AVERTISSEMENT

Maurice Merleau-Ponty a enseigné au Collège de France de 1952 à 1961. Ses cours n’étaient pas rédigés à l’avance. Les notes dont il se servait, abondantes ou succinctes, ne lui fournissaient qu’un appui. Jamais cet appui ne le dispensait du risque d’avoir à penser devant les autres. Il lui arrivait parfois de s’en écarter au point de l’oublier. En vain, donc, voudrait-on reconstituer l’enseignement de Merleau-Ponty à partir de ces pages sur lesquelles nous le voyions autrefois jeter de temps à autre un bref regard et que nous imaginions trop pleines… Ces pages, nous les possédons, pour la plupart, mais elles sont devenues muettes. Et ce n’est pas, non plus, à recueillir et à confronter les témoignages de ses auditeurs les plus fidèles, que nous pourrions combler les blancs dont elles sont désormais chargées. Ni la faible réserve que se constituait le philosophe pour y puiser la force de parler, ni le dépôt que quelques-uns sans doute ont su retenir ne feront ressaisir l’événement d’un cours.

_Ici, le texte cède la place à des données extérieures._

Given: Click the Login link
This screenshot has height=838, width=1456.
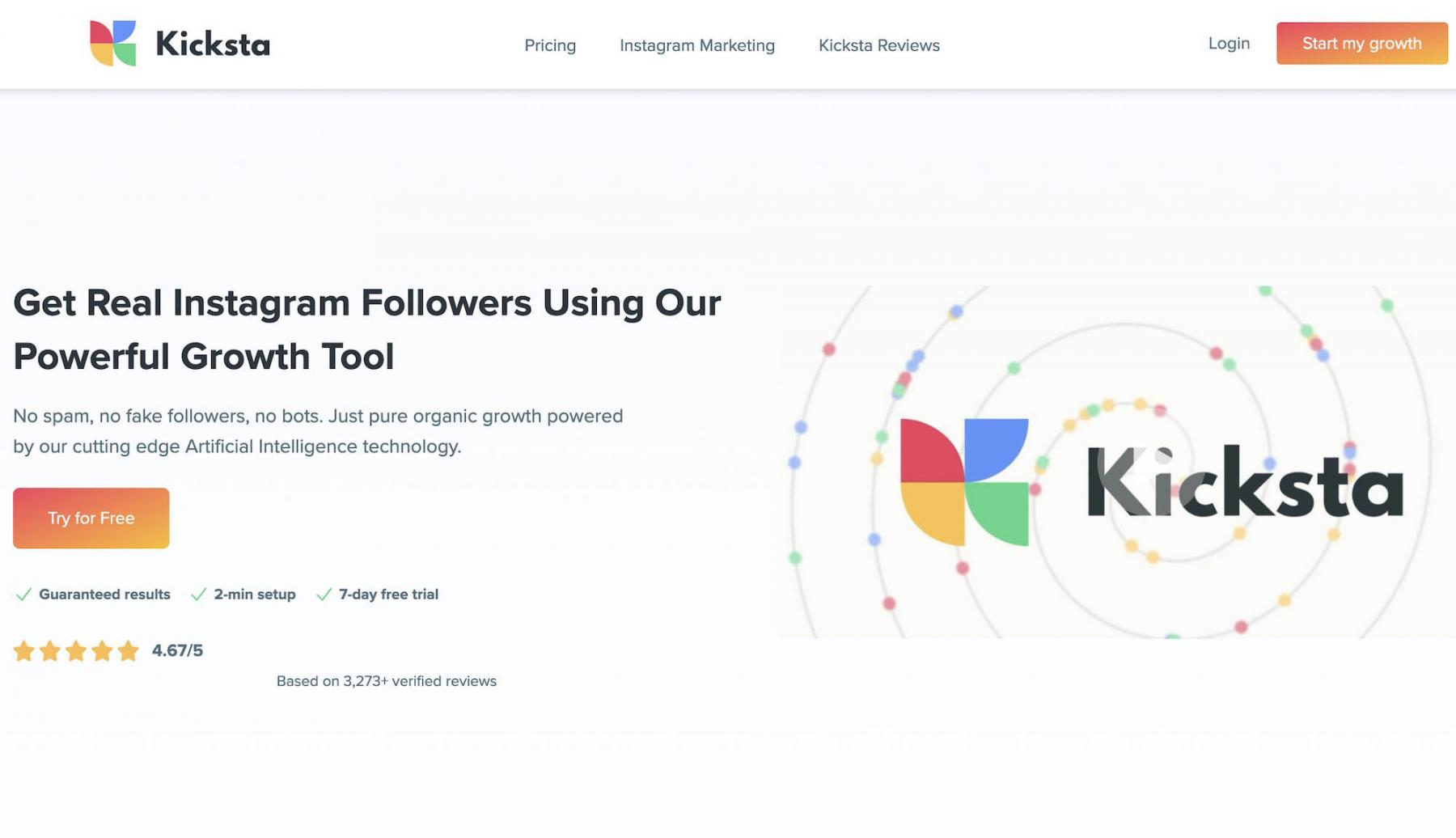Looking at the screenshot, I should (1228, 44).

Les résumés publiés dans l’Annuaire du Collège de France nous rapportent toutefois quelque chose de l’enseignement de Merleau-Ponty. C’est qu’il les a rédigés lui-même et qu’en somme, se faisant son propre témoin, ramassant au bout d’une année tout son travail d’expression, il a, en chacun d’eux, tenté de nommer son intention. Ces résumés ne donnent pas un équivalent des cours, et ce serait trop de dire qu’ils les réduisent à leur essence. Ils nous montrent seulement comment le philosophe circonscrivait le lieu où s’était fait le mouvement de la parole.

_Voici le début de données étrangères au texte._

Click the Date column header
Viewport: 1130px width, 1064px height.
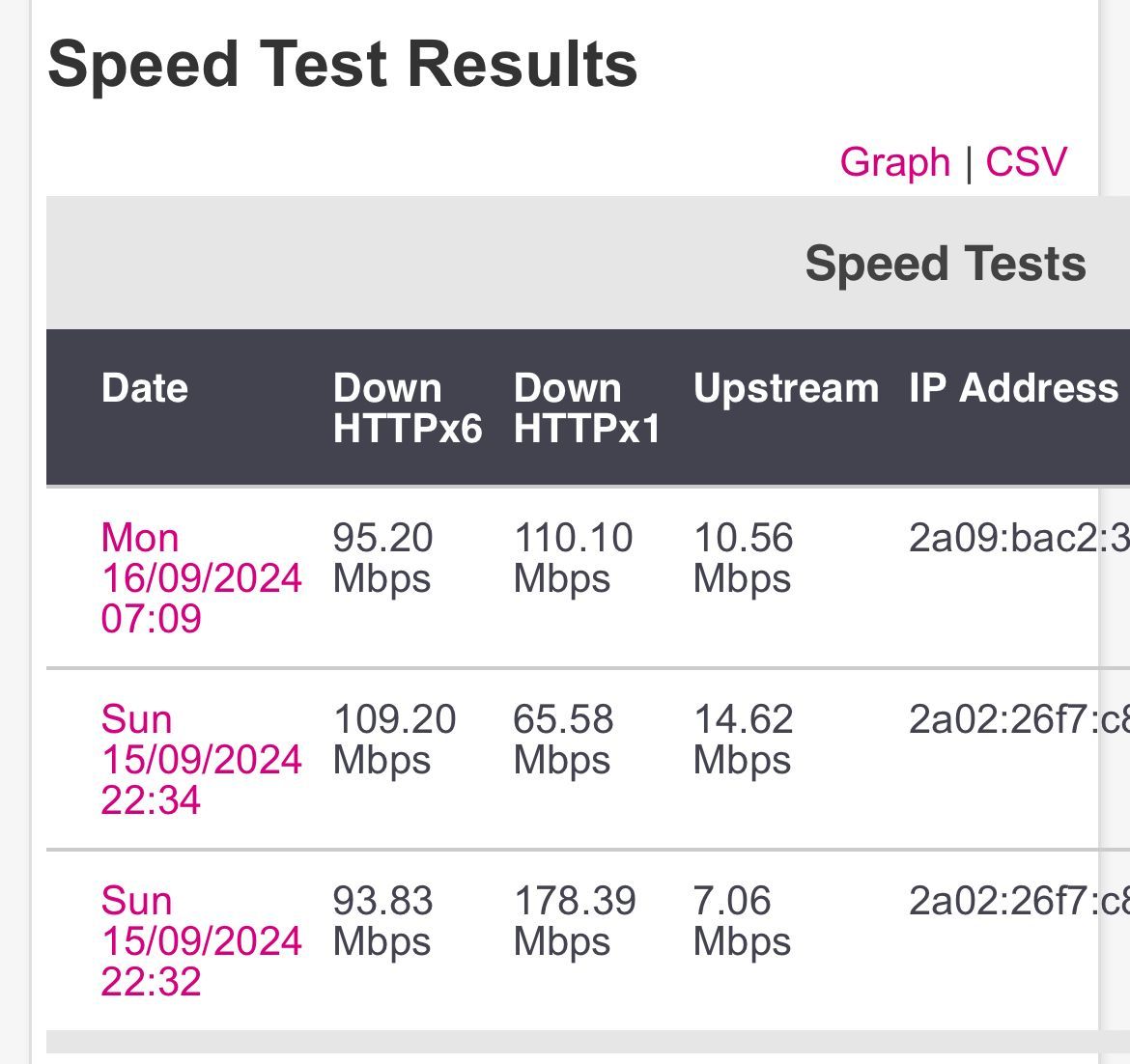145,388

Pour ceux qui ont eu la chance de l’entendre, nul doute que son enseignement ne conserve dans leur souvenir un pouvoir que ces écrits, réduits au plus bref de sa trace, ne sauraient égaler. Eux-mêmes pourtant trouveront à leur lecture de quoi réinterroger ce pouvoir et, peut-être, repérer des chemins autrefois trop hâtivement suivis. Aux autres, ces résumés diront tout ce qui leur est possible de dire : la variété et la rigueur des questions qui commandaient les cours, et leur vertu de nourrir des œuvres qui s’élaboraient dans le même temps — l’Introduction à la prose du monde, Le Visible et l’invisible — dont ne nous restent que les commencements.

Claude Lefort.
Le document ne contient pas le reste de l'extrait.